好中球細胞外トラップの検出
HL-60 ヒト前骨髄性白血病細胞株を1.3% DMSO添加RPMI1640培地で3日間培養し、分化誘導を行った。分化したHL-60細胞を細胞膜透過性色素であるNUCLEAR-ID Red DNA dyeで核を染色した。過剰の色素を洗浄除去した後、NUCLEAR-ID Redで染色した好中球をSIEVEWELLにロードした。Sytox Green (0.2 µM) と 100 ng/mL PMA を添加したRPMI培地を重層し NETosis を誘導した。細胞を播種したSIEVEWELLを IncuCyte® S3 システムに入れ、37°C 5% CO2 下で培養した。20倍レンズで5分ごとに位相差、赤 (800 ms 露光時間)、緑(400 ms 露光時間) の3チャネルで撮影した。
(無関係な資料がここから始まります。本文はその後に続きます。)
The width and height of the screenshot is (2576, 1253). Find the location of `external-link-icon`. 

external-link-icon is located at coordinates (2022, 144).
>リアルタイムイメージング
赤血球を溶血して得られたヒト白血球をSIEVEWELLに播種し、各ウェルに細胞を格納した。100 ng/mL PMAを含むRPMI培地で4時間培養し、NETsを誘導した。培地を吸引除去したのち、ウサギ抗MPOポリクローナル抗体を添加したPBSをロードし、30分間染色した。抗体を洗浄後、Alexa 488標識抗 ウサギIgG抗体およびSytox Orangeを添加したPBSをロードし、30分間染色した。染色後、未反応の試薬を洗浄により除去し、蛍光顕微鏡にて撮影した。
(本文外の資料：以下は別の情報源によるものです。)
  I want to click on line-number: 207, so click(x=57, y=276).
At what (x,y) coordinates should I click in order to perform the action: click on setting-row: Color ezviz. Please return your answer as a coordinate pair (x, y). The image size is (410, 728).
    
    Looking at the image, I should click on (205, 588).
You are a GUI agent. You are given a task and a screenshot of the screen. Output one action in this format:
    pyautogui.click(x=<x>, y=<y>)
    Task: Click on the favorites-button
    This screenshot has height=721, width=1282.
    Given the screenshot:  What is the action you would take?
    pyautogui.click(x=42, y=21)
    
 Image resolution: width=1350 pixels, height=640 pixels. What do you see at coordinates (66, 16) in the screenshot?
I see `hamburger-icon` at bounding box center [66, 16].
HL-60 ヒト前骨髄性白血病細胞株を1.3% DMSO添加RPMI1640培地で3日間培養し、好中球への分化誘導を行った。分化したHL-60細胞をSIEVEWELLに播種し、各ウェルに細胞を格納した。100 ng/mL PMAを含むRPMI培地で4時間培養し、NETsを誘導した。培地を吸引除去したのち、ウサギ抗MPOポリクローナル抗体を添加したPBSをロードし、30分間染色した。抗体を洗浄後、Alexa 488標識抗 ウサギIgG抗体およびSytox Orangeを添加したPBSをロードし、30分間染色した。染色後、未反応の試薬を洗浄により除去し、蛍光顕微鏡にて撮影した。